**Task**: For this exercise, write out each entry below exactly as it reads.

**Source records**:
=-=-=-=-=

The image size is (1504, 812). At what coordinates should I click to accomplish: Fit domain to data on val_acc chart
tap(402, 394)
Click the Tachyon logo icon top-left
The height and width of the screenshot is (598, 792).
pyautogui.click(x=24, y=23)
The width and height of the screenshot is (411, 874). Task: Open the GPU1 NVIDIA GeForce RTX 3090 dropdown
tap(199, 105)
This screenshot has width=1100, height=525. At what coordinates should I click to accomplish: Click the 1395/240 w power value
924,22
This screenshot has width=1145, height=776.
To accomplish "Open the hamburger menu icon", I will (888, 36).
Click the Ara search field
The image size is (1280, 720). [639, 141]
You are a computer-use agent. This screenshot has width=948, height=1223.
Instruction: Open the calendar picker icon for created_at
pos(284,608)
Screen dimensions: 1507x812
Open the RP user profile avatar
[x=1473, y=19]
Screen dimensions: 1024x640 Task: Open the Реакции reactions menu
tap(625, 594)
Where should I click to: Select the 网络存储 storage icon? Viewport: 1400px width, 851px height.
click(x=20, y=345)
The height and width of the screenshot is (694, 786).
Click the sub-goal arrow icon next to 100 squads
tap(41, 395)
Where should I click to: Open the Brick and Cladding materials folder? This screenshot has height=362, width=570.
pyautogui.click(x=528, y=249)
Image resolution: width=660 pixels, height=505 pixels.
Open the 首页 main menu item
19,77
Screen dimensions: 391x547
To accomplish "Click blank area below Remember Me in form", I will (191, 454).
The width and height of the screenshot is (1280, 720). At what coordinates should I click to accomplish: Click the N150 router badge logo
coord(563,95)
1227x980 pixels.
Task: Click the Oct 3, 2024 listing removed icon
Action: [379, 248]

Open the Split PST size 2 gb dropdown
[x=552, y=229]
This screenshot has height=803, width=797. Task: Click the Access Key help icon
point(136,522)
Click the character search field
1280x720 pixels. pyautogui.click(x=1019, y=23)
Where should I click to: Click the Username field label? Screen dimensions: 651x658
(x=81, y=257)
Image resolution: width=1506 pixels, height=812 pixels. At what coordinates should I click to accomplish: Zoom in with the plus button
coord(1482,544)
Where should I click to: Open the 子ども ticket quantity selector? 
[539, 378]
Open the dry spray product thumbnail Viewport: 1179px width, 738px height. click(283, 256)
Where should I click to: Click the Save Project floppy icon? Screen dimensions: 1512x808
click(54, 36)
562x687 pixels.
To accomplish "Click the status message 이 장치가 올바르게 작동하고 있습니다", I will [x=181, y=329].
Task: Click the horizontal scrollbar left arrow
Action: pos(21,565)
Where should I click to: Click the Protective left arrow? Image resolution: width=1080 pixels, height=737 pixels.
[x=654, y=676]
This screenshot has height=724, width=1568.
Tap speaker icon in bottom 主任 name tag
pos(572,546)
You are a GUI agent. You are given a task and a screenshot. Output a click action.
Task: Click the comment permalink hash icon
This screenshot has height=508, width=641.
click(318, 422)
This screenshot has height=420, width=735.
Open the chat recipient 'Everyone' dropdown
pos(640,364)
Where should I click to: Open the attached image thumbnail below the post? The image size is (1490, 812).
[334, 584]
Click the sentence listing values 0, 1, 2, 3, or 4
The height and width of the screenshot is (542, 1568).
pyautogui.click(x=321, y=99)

=-=-=-=-=

**Task output**:
The image size is (1504, 812). At what coordinates should I click to accomplish: Fit domain to data on val_acc chart
tap(402, 394)
Click the Tachyon logo icon top-left
The height and width of the screenshot is (598, 792).
pyautogui.click(x=24, y=23)
The width and height of the screenshot is (411, 874). Task: Open the GPU1 NVIDIA GeForce RTX 3090 dropdown
tap(199, 105)
This screenshot has width=1100, height=525. At what coordinates should I click to accomplish: Click the 1395/240 w power value
924,22
This screenshot has width=1145, height=776.
To accomplish "Open the hamburger menu icon", I will (888, 36).
Click the Ara search field
The image size is (1280, 720). [639, 141]
You are a computer-use agent. This screenshot has width=948, height=1223.
Instruction: Open the calendar picker icon for created_at
pos(284,608)
Screen dimensions: 1507x812
Open the RP user profile avatar
[x=1473, y=19]
Screen dimensions: 1024x640 Task: Open the Реакции reactions menu
tap(625, 594)
Where should I click to: Select the 网络存储 storage icon? Viewport: 1400px width, 851px height.
click(x=20, y=345)
The height and width of the screenshot is (694, 786).
Click the sub-goal arrow icon next to 100 squads
tap(41, 395)
Where should I click to: Open the Brick and Cladding materials folder? This screenshot has height=362, width=570.
pyautogui.click(x=528, y=249)
Image resolution: width=660 pixels, height=505 pixels.
Open the 首页 main menu item
19,77
Screen dimensions: 391x547
To accomplish "Click blank area below Remember Me in form", I will (191, 454).
The width and height of the screenshot is (1280, 720). At what coordinates should I click to accomplish: Click the N150 router badge logo
coord(563,95)
1227x980 pixels.
Task: Click the Oct 3, 2024 listing removed icon
Action: [379, 248]

Open the Split PST size 2 gb dropdown
[x=552, y=229]
This screenshot has height=803, width=797. Task: Click the Access Key help icon
point(136,522)
Click the character search field
1280x720 pixels. pyautogui.click(x=1019, y=23)
Where should I click to: Click the Username field label? Screen dimensions: 651x658
(x=81, y=257)
Image resolution: width=1506 pixels, height=812 pixels. At what coordinates should I click to accomplish: Zoom in with the plus button
coord(1482,544)
Where should I click to: Open the 子ども ticket quantity selector? 
[539, 378]
Open the dry spray product thumbnail Viewport: 1179px width, 738px height. click(283, 256)
Where should I click to: Click the Save Project floppy icon? Screen dimensions: 1512x808
click(54, 36)
562x687 pixels.
To accomplish "Click the status message 이 장치가 올바르게 작동하고 있습니다", I will [x=181, y=329].
Task: Click the horizontal scrollbar left arrow
Action: pos(21,565)
Where should I click to: Click the Protective left arrow? Image resolution: width=1080 pixels, height=737 pixels.
[x=654, y=676]
This screenshot has height=724, width=1568.
Tap speaker icon in bottom 主任 name tag
pos(572,546)
You are a GUI agent. You are given a task and a screenshot. Output a click action.
Task: Click the comment permalink hash icon
This screenshot has height=508, width=641.
click(318, 422)
This screenshot has height=420, width=735.
Open the chat recipient 'Everyone' dropdown
pos(640,364)
Where should I click to: Open the attached image thumbnail below the post? The image size is (1490, 812).
[334, 584]
Click the sentence listing values 0, 1, 2, 3, or 4
The height and width of the screenshot is (542, 1568).
pyautogui.click(x=321, y=99)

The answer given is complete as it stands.